*** Entries shown Section Begins ***

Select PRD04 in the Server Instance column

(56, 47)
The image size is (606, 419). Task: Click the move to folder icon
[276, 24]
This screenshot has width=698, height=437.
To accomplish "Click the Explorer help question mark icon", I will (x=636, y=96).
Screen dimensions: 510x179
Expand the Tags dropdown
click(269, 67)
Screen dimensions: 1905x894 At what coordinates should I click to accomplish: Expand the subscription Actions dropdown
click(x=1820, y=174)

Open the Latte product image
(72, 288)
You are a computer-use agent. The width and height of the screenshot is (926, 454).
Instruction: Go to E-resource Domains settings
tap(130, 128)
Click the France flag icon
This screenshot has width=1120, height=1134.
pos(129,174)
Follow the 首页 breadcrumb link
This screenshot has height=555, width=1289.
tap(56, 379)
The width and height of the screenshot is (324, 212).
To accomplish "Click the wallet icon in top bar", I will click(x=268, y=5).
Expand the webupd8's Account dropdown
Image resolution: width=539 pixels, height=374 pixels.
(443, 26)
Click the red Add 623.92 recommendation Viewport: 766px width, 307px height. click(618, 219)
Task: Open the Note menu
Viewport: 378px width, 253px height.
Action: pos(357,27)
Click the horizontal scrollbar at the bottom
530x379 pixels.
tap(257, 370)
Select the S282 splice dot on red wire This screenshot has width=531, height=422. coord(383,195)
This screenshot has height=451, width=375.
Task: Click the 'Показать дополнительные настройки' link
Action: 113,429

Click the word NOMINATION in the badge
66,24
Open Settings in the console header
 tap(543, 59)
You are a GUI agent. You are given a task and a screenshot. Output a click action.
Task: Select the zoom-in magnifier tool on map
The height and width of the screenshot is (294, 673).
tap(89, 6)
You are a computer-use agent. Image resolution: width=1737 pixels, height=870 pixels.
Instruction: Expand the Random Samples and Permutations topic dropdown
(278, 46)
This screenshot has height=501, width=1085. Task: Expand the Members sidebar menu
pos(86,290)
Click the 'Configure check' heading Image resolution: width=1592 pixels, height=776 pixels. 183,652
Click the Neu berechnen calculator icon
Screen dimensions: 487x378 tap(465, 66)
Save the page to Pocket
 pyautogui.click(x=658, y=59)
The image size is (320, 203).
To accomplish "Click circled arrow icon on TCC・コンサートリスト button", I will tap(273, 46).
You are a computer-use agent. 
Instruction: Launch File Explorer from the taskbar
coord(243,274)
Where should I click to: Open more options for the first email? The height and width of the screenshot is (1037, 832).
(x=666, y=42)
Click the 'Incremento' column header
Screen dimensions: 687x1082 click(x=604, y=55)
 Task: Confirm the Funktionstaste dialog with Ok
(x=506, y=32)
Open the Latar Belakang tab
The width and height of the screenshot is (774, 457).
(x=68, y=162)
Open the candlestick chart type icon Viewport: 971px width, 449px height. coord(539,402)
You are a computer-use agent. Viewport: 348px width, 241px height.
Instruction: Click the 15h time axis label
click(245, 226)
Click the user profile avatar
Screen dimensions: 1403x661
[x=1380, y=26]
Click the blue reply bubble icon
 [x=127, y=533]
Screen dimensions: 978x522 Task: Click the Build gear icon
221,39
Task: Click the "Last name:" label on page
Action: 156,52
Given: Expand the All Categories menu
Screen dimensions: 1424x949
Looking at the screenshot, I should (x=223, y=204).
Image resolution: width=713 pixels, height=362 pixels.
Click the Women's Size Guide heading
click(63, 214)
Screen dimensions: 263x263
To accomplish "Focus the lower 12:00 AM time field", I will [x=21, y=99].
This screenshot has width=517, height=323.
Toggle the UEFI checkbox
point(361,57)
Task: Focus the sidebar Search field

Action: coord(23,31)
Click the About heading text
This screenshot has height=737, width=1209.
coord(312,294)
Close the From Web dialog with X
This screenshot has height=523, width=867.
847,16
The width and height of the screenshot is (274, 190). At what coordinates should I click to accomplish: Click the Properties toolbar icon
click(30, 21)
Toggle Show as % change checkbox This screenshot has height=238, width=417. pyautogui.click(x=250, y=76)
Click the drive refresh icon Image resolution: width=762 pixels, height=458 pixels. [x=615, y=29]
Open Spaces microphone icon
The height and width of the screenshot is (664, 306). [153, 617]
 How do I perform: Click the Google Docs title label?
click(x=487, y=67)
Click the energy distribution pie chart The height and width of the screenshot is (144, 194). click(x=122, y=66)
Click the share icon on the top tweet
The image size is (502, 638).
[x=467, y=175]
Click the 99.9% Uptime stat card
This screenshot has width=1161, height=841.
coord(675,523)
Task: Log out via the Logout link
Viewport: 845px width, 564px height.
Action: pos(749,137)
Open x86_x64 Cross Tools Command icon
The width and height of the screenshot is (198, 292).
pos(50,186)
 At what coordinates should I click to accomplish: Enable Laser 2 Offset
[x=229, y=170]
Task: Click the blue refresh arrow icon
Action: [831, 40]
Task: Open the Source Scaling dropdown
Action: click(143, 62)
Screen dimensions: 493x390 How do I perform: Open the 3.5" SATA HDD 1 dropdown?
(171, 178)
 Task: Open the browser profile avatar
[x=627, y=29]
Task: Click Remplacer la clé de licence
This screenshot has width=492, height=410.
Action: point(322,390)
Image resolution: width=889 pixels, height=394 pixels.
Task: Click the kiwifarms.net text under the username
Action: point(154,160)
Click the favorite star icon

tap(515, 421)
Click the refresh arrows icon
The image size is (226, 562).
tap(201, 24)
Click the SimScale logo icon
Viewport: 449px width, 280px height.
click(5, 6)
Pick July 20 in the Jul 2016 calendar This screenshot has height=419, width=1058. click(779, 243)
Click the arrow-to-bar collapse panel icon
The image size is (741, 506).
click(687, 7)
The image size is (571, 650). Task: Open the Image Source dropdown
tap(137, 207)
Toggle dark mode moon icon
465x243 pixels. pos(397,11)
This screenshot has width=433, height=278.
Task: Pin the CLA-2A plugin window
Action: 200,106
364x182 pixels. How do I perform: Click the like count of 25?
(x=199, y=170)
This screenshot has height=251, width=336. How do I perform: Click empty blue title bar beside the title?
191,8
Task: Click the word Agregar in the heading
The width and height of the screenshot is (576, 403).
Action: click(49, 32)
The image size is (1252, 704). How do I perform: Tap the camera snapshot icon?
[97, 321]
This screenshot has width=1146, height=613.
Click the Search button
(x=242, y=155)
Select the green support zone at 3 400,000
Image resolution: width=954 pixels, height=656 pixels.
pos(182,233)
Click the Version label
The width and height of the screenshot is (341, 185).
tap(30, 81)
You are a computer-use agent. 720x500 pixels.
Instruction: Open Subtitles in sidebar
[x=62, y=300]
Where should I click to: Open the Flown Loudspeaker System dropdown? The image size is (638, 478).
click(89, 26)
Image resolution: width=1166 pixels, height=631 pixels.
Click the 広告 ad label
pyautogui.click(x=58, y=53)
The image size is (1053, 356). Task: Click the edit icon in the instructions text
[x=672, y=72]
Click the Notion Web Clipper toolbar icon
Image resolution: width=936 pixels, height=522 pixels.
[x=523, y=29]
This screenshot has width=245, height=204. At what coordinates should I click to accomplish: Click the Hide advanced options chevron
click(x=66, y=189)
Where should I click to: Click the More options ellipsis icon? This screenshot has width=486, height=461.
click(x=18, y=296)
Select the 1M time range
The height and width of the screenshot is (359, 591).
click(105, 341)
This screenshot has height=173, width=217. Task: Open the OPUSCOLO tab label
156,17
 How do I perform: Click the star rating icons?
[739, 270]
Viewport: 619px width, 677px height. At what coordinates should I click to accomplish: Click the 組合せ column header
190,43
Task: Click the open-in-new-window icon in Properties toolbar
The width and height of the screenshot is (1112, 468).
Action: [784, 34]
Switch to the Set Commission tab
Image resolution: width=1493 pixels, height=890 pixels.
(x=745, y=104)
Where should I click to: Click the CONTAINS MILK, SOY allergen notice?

*** Entries shown Section Ends ***

Your assignment:
Write down all the entries again without a single difference.

Answer space:
Select PRD04 in the Server Instance column

(56, 47)
The image size is (606, 419). Task: Click the move to folder icon
[276, 24]
This screenshot has width=698, height=437.
To accomplish "Click the Explorer help question mark icon", I will (x=636, y=96).
Screen dimensions: 510x179
Expand the Tags dropdown
click(269, 67)
Screen dimensions: 1905x894 At what coordinates should I click to accomplish: Expand the subscription Actions dropdown
click(x=1820, y=174)

Open the Latte product image
(72, 288)
You are a computer-use agent. The width and height of the screenshot is (926, 454).
Instruction: Go to E-resource Domains settings
tap(130, 128)
Click the France flag icon
This screenshot has width=1120, height=1134.
pos(129,174)
Follow the 首页 breadcrumb link
This screenshot has height=555, width=1289.
tap(56, 379)
The width and height of the screenshot is (324, 212).
To accomplish "Click the wallet icon in top bar", I will click(x=268, y=5).
Expand the webupd8's Account dropdown
Image resolution: width=539 pixels, height=374 pixels.
(443, 26)
Click the red Add 623.92 recommendation Viewport: 766px width, 307px height. click(618, 219)
Task: Open the Note menu
Viewport: 378px width, 253px height.
Action: pos(357,27)
Click the horizontal scrollbar at the bottom
530x379 pixels.
tap(257, 370)
Select the S282 splice dot on red wire This screenshot has width=531, height=422. coord(383,195)
This screenshot has height=451, width=375.
Task: Click the 'Показать дополнительные настройки' link
Action: 113,429

Click the word NOMINATION in the badge
66,24
Open Settings in the console header
 tap(543, 59)
You are a GUI agent. You are given a task and a screenshot. Output a click action.
Task: Select the zoom-in magnifier tool on map
The height and width of the screenshot is (294, 673).
tap(89, 6)
You are a computer-use agent. Image resolution: width=1737 pixels, height=870 pixels.
Instruction: Expand the Random Samples and Permutations topic dropdown
(278, 46)
This screenshot has height=501, width=1085. Task: Expand the Members sidebar menu
pos(86,290)
Click the 'Configure check' heading Image resolution: width=1592 pixels, height=776 pixels. 183,652
Click the Neu berechnen calculator icon
Screen dimensions: 487x378 tap(465, 66)
Save the page to Pocket
 pyautogui.click(x=658, y=59)
The image size is (320, 203).
To accomplish "Click circled arrow icon on TCC・コンサートリスト button", I will tap(273, 46).
You are a computer-use agent. 
Instruction: Launch File Explorer from the taskbar
coord(243,274)
Where should I click to: Open more options for the first email? The height and width of the screenshot is (1037, 832).
(x=666, y=42)
Click the 'Incremento' column header
Screen dimensions: 687x1082 click(x=604, y=55)
 Task: Confirm the Funktionstaste dialog with Ok
(x=506, y=32)
Open the Latar Belakang tab
The width and height of the screenshot is (774, 457).
(x=68, y=162)
Open the candlestick chart type icon Viewport: 971px width, 449px height. coord(539,402)
You are a computer-use agent. Viewport: 348px width, 241px height.
Instruction: Click the 15h time axis label
click(245, 226)
Click the user profile avatar
Screen dimensions: 1403x661
[x=1380, y=26]
Click the blue reply bubble icon
 [x=127, y=533]
Screen dimensions: 978x522 Task: Click the Build gear icon
221,39
Task: Click the "Last name:" label on page
Action: 156,52
Given: Expand the All Categories menu
Screen dimensions: 1424x949
Looking at the screenshot, I should (x=223, y=204).
Image resolution: width=713 pixels, height=362 pixels.
Click the Women's Size Guide heading
click(63, 214)
Screen dimensions: 263x263
To accomplish "Focus the lower 12:00 AM time field", I will [x=21, y=99].
This screenshot has width=517, height=323.
Toggle the UEFI checkbox
point(361,57)
Task: Focus the sidebar Search field

Action: coord(23,31)
Click the About heading text
This screenshot has height=737, width=1209.
coord(312,294)
Close the From Web dialog with X
This screenshot has height=523, width=867.
847,16
The width and height of the screenshot is (274, 190). At what coordinates should I click to accomplish: Click the Properties toolbar icon
click(30, 21)
Toggle Show as % change checkbox This screenshot has height=238, width=417. pyautogui.click(x=250, y=76)
Click the drive refresh icon Image resolution: width=762 pixels, height=458 pixels. [x=615, y=29]
Open Spaces microphone icon
The height and width of the screenshot is (664, 306). [153, 617]
 How do I perform: Click the Google Docs title label?
click(x=487, y=67)
Click the energy distribution pie chart The height and width of the screenshot is (144, 194). click(x=122, y=66)
Click the share icon on the top tweet
The image size is (502, 638).
[x=467, y=175]
Click the 99.9% Uptime stat card
This screenshot has width=1161, height=841.
coord(675,523)
Task: Log out via the Logout link
Viewport: 845px width, 564px height.
Action: pos(749,137)
Open x86_x64 Cross Tools Command icon
The width and height of the screenshot is (198, 292).
pos(50,186)
 At what coordinates should I click to accomplish: Enable Laser 2 Offset
[x=229, y=170]
Task: Click the blue refresh arrow icon
Action: [831, 40]
Task: Open the Source Scaling dropdown
Action: click(143, 62)
Screen dimensions: 493x390 How do I perform: Open the 3.5" SATA HDD 1 dropdown?
(171, 178)
 Task: Open the browser profile avatar
[x=627, y=29]
Task: Click Remplacer la clé de licence
This screenshot has width=492, height=410.
Action: point(322,390)
Image resolution: width=889 pixels, height=394 pixels.
Task: Click the kiwifarms.net text under the username
Action: point(154,160)
Click the favorite star icon

tap(515, 421)
Click the refresh arrows icon
The image size is (226, 562).
tap(201, 24)
Click the SimScale logo icon
Viewport: 449px width, 280px height.
click(5, 6)
Pick July 20 in the Jul 2016 calendar This screenshot has height=419, width=1058. click(779, 243)
Click the arrow-to-bar collapse panel icon
The image size is (741, 506).
click(687, 7)
The image size is (571, 650). Task: Open the Image Source dropdown
tap(137, 207)
Toggle dark mode moon icon
465x243 pixels. pos(397,11)
This screenshot has width=433, height=278.
Task: Pin the CLA-2A plugin window
Action: 200,106
364x182 pixels. How do I perform: Click the like count of 25?
(x=199, y=170)
This screenshot has height=251, width=336. How do I perform: Click empty blue title bar beside the title?
191,8
Task: Click the word Agregar in the heading
The width and height of the screenshot is (576, 403).
Action: click(49, 32)
The image size is (1252, 704). How do I perform: Tap the camera snapshot icon?
[97, 321]
This screenshot has width=1146, height=613.
Click the Search button
(x=242, y=155)
Select the green support zone at 3 400,000
Image resolution: width=954 pixels, height=656 pixels.
pos(182,233)
Click the Version label
The width and height of the screenshot is (341, 185).
tap(30, 81)
You are a computer-use agent. 720x500 pixels.
Instruction: Open Subtitles in sidebar
[x=62, y=300]
Where should I click to: Open the Flown Loudspeaker System dropdown? The image size is (638, 478).
click(89, 26)
Image resolution: width=1166 pixels, height=631 pixels.
Click the 広告 ad label
pyautogui.click(x=58, y=53)
The image size is (1053, 356). Task: Click the edit icon in the instructions text
[x=672, y=72]
Click the Notion Web Clipper toolbar icon
Image resolution: width=936 pixels, height=522 pixels.
[x=523, y=29]
This screenshot has width=245, height=204. At what coordinates should I click to accomplish: Click the Hide advanced options chevron
click(x=66, y=189)
Where should I click to: Click the More options ellipsis icon? This screenshot has width=486, height=461.
click(x=18, y=296)
Select the 1M time range
The height and width of the screenshot is (359, 591).
click(105, 341)
This screenshot has height=173, width=217. Task: Open the OPUSCOLO tab label
156,17
 How do I perform: Click the star rating icons?
[739, 270]
Viewport: 619px width, 677px height. At what coordinates should I click to accomplish: Click the 組合せ column header
190,43
Task: Click the open-in-new-window icon in Properties toolbar
The width and height of the screenshot is (1112, 468).
Action: [784, 34]
Switch to the Set Commission tab
Image resolution: width=1493 pixels, height=890 pixels.
(x=745, y=104)
Where should I click to: Click the CONTAINS MILK, SOY allergen notice?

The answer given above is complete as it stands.